### Document passage
··········
In the MySQL documentation, we find this tantalizing statement:
"It is possible that in the case of a duplicate-key error, a storage engine may perform
the REPLACE as an update rather than a delete plus insert, but the semantics are the
same. There are no user-visible effects other than a possible difference in how the
storage engine increments Handler_xxx status variables."
Does anyone know what engine this is? I can't seem to find any info via google. If I could
live with the choice of engine, I could make this work with no extra programming at all.
Thanks,
Jim McNeely
On Dec 18, 2011, at 11:26 AM, Claudio Nanni wrote:
> Only if you can change the application you could use INSERT....ON DUPLICATE
> KEY UPDATE instead of REPLACE.
··········
### Extracted records
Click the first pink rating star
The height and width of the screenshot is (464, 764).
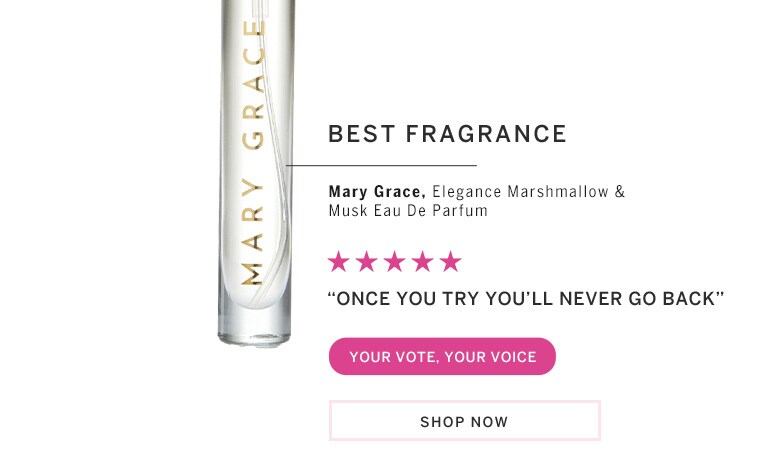338,262
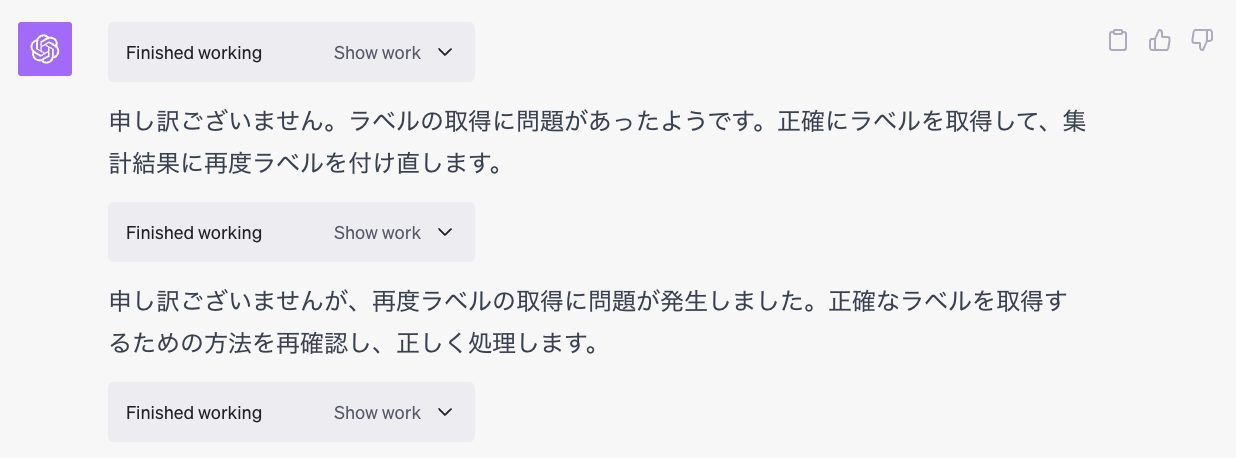Screen dimensions: 1236x458
Task: Click the purple ChatGPT logo avatar
Action: click(45, 49)
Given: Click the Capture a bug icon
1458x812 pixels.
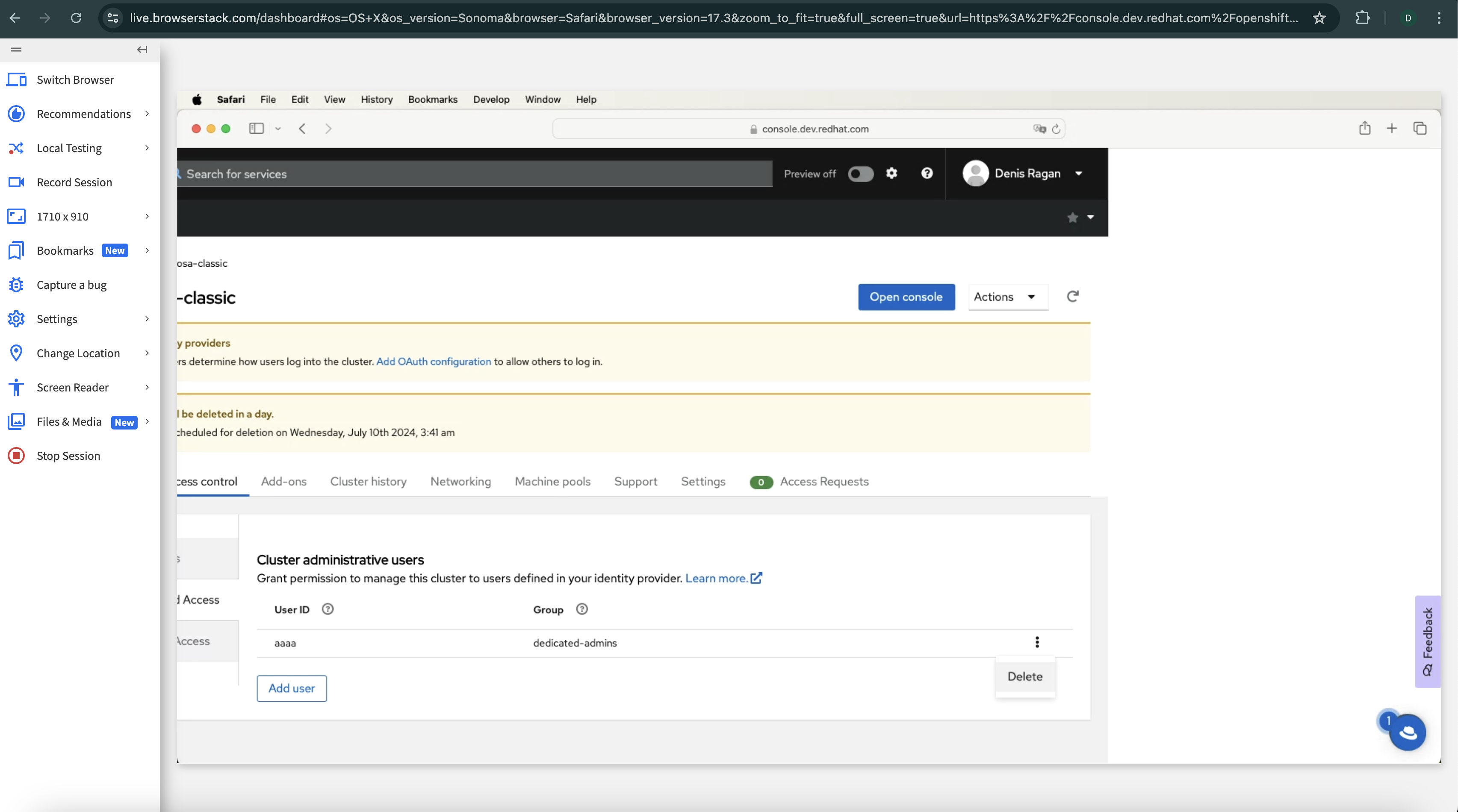Looking at the screenshot, I should click(x=16, y=285).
··········
### Short task 1
Shorten the paragraph of the MySQL email that begins "Does anyone know what engine this is?" while keeping its main facts.
### Short task 2
Rename "programming" as "coding" in the part of the MySQL email that opens with the words containing "Does anyone know" and closes with "programming at all.", and give that part.

### Complete answer 1
The writer asks which storage engine carries out REPLACE as an update, since Google turned up nothing. If that engine were acceptable, this could work with no extra programming.

### Complete answer 2
Does anyone know what engine this is? I can't seem to find any info via google. If I could
live with the choice of engine, I could make this work with no extra coding at all.